The threats to our synagogues are even greater, one year after the Pittsburgh massacre

Unfortunately, the risks haven’t diminished – to the contrary, they have increased for synagogues, schools and community centers across the country.

Governor Wolf Joins Pittsburgh in Mourning After Tragic Shooting in the Tree of Life Synagogue (photo credit: FLICKR)
Governor Wolf Joins Pittsburgh in Mourning After Tragic Shooting in the Tree of Life Synagogue
(photo credit: FLICKR)
It’s been nearly a year since the massacre that took place at Pittsburgh’s Tree of Life synagogue, where Jewish souls were slaughtered while praying on Shabbat. We mourned the loss of life in a Poway, CA, synagogue not too long after.
More recently, on Yom Kippur, thousands of miles away in Halle, Germany, a rogue gunman attempted a full-scale assault on Jews praying on the holiest day of our year. Were it not for a literal “miracle” of a door that held firm despite being rifled with gunshots and even withstanding a bomb, dozens of Jews would have been killed or seriously injured.
While these acts of unspeakable terror made global headlines, dozens more acts of violence against the Jewish community take place in the United States every day. As we commemorate the yahrzeits of those killed in Pittsburgh, our hearts have been heavy in a year of concern and introspection as our community grapples with better ways to make our synagogues and communal institutions safer.
Unfortunately, the risks haven’t diminished – to the contrary, they have increased for synagogues, schools and community centers across the country.
As the role of social media in fostering acts of antisemitism continues to grow, the Anti-Defamation League has worked closely with major social media platforms, such as Facebook and YouTube, to mitigate the organization and recruiting capacity that they offer to extremists. Just a few weeks ago, when the Jewish community in Germany was rocked by the Halle attack, the perpetrator livestreamed the event on Amazon’s Twitch service for 35 minutes as approximately 2,200 tuned in to watch.

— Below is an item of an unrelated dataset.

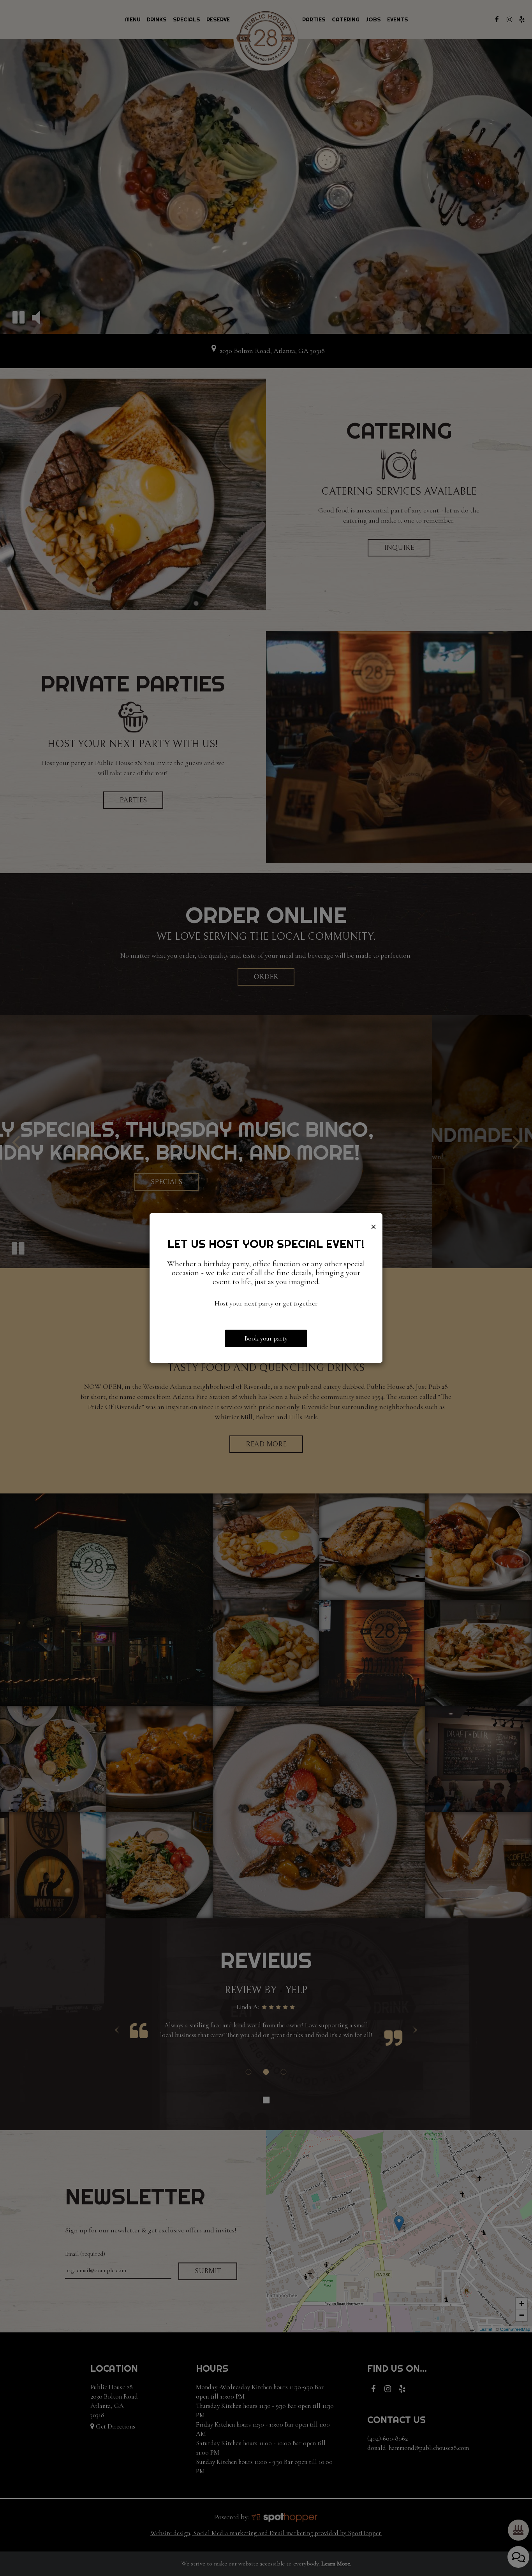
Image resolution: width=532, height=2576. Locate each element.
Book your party (266, 1338)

The threats from social media are real, and we need to recognize them.
For nearly 15 years, the Orthodox Union has played a central role in advocating for government resources to secure our synagogues, schools and community centers against the threat of attack. It is the core function of government to secure the safety of all its citizens, and we have advocated on behalf of the entire Jewish community as the threats against our institutions and houses of worship proliferated.
In 2005, the OU and its coalition partners spearheaded the creation of the federal Nonprofit Security Grant Program, administered by the US Department of Homeland Security. This was the first legislation in the country to provide security grants for nonprofits. To date, Congress has allocated $329 million for this critical program, and many of these grants have been awarded to Jewish institutions. We are now advocating to increase the program’s annual funding through 2021 as the needs continue to grow. We are enormously grateful to our elected officials for recognizing the urgent need, and increasing police presence around synagogues during the recent high-holidays.
While the increase in security funding is something to be celebrated, the escalating threats compel ever greater vigilance.
As a community, our collective attention is focused on the resurgence of virulent antisemitism, from both the Left and the Right, and what we can do to minimize or eliminate its causes and effects. However, it is imperative that the Jewish community likewise direct its energy and resources to the immediacy of the threat. Surely, we must do everything in our power to fight antisemitism. But we must also be alert and proactive to protect ourselves in two very practical ways. In tandem, these vital steps can save lives.
We must ensure that our institutions are doing everything possible to secure their premises. This means identifying – with professional guidance – the security needs of our facilities and implementing the resulting recommendations. It also means making certain that the people who frequent our facilities are trained in both operational security procedures and how to respond to an active threat.
If a synagogue, for example, has locked certain doors to control access to the building but congregants continue to prop open doors for convenience, then we have not done what we need to do. If a synagogue has a security code to enter the premises and congregants are giving it out to other people, then we are not doing what is necessary to keep ourselves safe. We cannot continue to delude ourselves into thinking that we may not be a target.
Every Jew has the right to practice their religion without fear of being a victim of terror. An attack on a Jew anywhere is an attack on the very foundation of our civil society. We must be proactive to work with our elected officials to advocate for the proper security funding, but we must also do our part and make sure that our synagogues are taking every security precaution. Only with full cooperation from our elected officials and our community will we be able to remain safe.